There are some things money can't buy. This afternoon was one such.
Posted by L at 10:58:00 AM
Why can't I be a mom and not work ?
Friday, June 08, 2007I'm a self proclaimed recluse now - incommunicado with most of my friends, former acquaintances. I am just tired of answering the question, "Where do you work?" which is immediately followed by "Why am I not working?" The already small social circle is diminishing at an alarming rate now.
Just so we can set the record straight I'm very much employable and in the job market, much more than most of you who have posed this question to me. I am not trying to be rude here while stating this but just getting the facts right.
So, why does this kind of conversation get on my nerves? Times have changed and I'd rather not compare our parent's generations with that of ours. On the lighter side, being an Aquarean means there is some part of insanity built in. On a serious note, it takes me down the depression trajectory. I'm not looking for sympathy because there is no sacrifice being done here, so please don't make me a martyr. I did not trade my career for Lil General.
If people cannot come to terms with the fact even after 9 months that I am a mom and will be home (or as the fancy jargon goes for people like me stay-at-home moms) taking care of Lil General and feel bad for my situation every time I talk to them, then I'd rather keep away from such company.
For us there was never a if-else-if or choices in raising Lil General. After I conceived, we never discussed as to which parent would come over or if we would hire a full time nanny to take care of the kid. This debate never happened - amongst us or with rest of the family. It was a given that I would quit and stay home - not a forced one but something that I was more than willing to. Find some sanity for a while away from the rat race.

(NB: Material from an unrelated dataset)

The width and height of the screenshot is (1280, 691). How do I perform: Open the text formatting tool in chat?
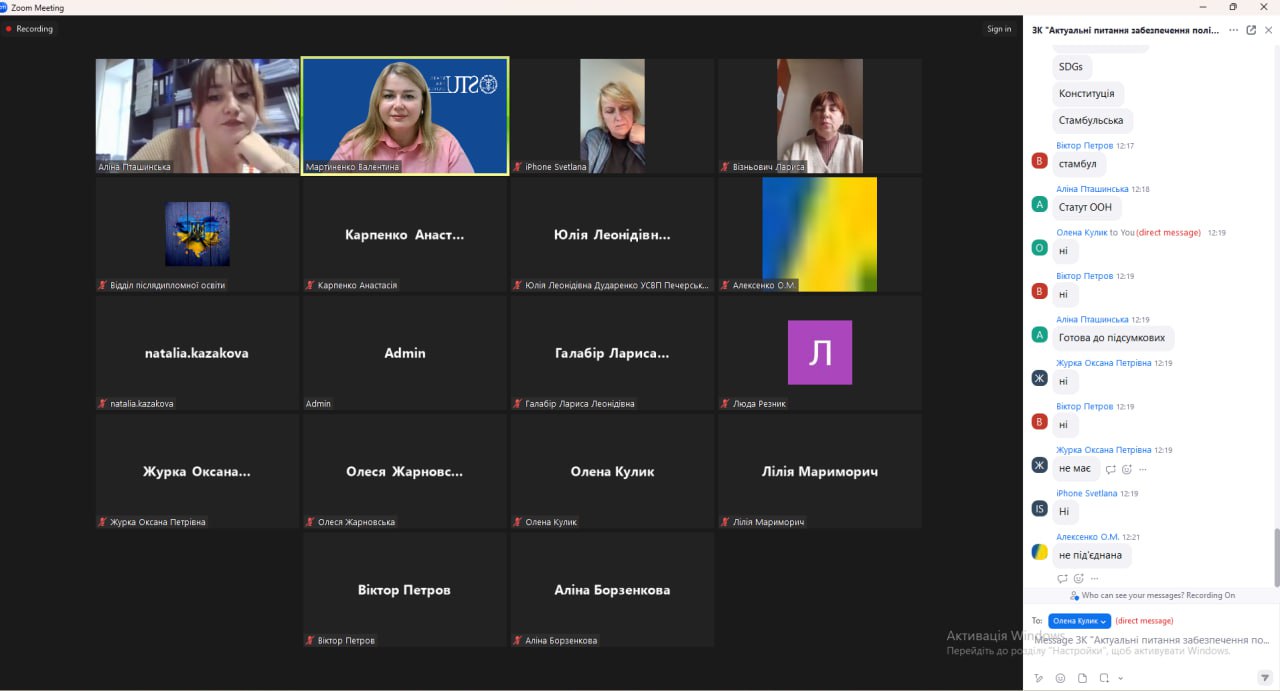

I have never experienced this before so I am not going to make it sound like this is all hunky-dory. Life has changed dramatically, more than anyone can take. Its a huge change from being busy for 7 years to staying home for starters. And to add to it, doing household chores from the crack of dawn until the half the world goes to sleep. Midnight feeds and changing diapers feels good initially but MONOTONY creeps in sooner than later. There are days that don't begin because the previous one never ended. And ones that never end. There are phone calls I miss, birthdays I forget, days when I don't look in the mirror and some that goes by without talking to anyone apart from V. And afternoons when I feel like resting my bones, LG is hyperactive playing merry go round around the bed that I can't catch a wink. And the BIG FAT pay package gone. Who said it was an easy ride? It would be inhuman if I just switched roles from a career woman to one like an experienced nanny overnight. Once a decision taken, I'd rather not weigh in my options in every conversation. But whats important is that I'm ok with all of this. This hard work doesn't earn me a penny but it gives me that million-dollar smile.

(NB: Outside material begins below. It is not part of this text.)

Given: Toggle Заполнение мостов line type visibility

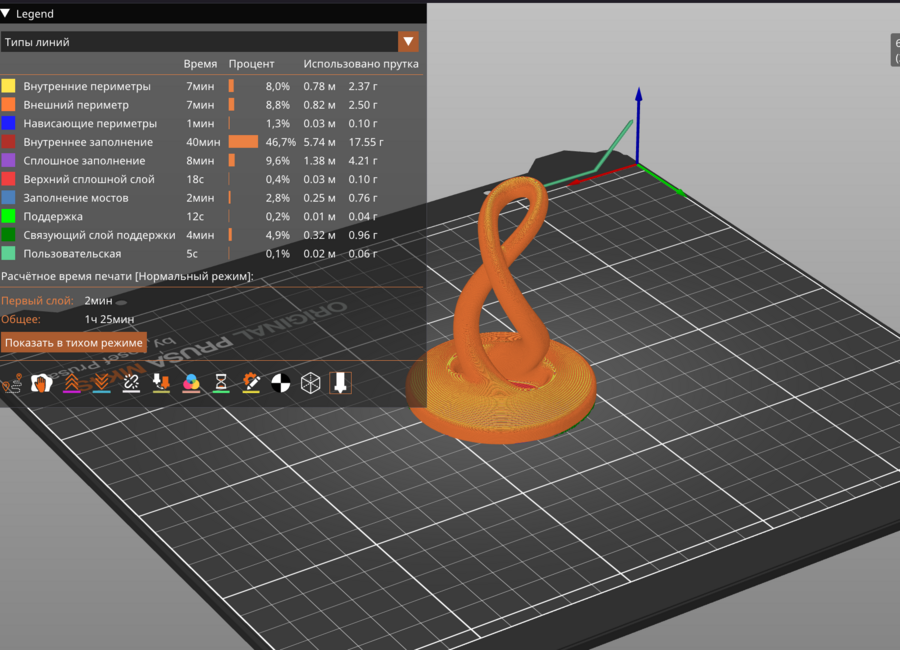Looking at the screenshot, I should pyautogui.click(x=76, y=198).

Call me foolish, call me outdated, call me whatever you would like but spare me the routine of asking that same damn question over and over again as to why I am at home taking care of Lil General. Parenting does not seem like a lucrative career option. And lets not forget the social standing among the corporate friends where you are judged by the double income.
Why am I doing this?
- Family matters. Period. A great deal of time and energy is lost when both couples work. "Send your child to the best day care and he will send you to the best old age home in town", i read somewhere. I am not looking for LG to take care of us in our old age - this is not a deal.
- I'm too possessive and protective to let him grow at the hands of anyone else for now.
Maybe I will go back to work when I feel he has grown enough and I feel comfortable. Maybe not. until then please don't make it sound like parenting was too lowly a job to have traded my career for.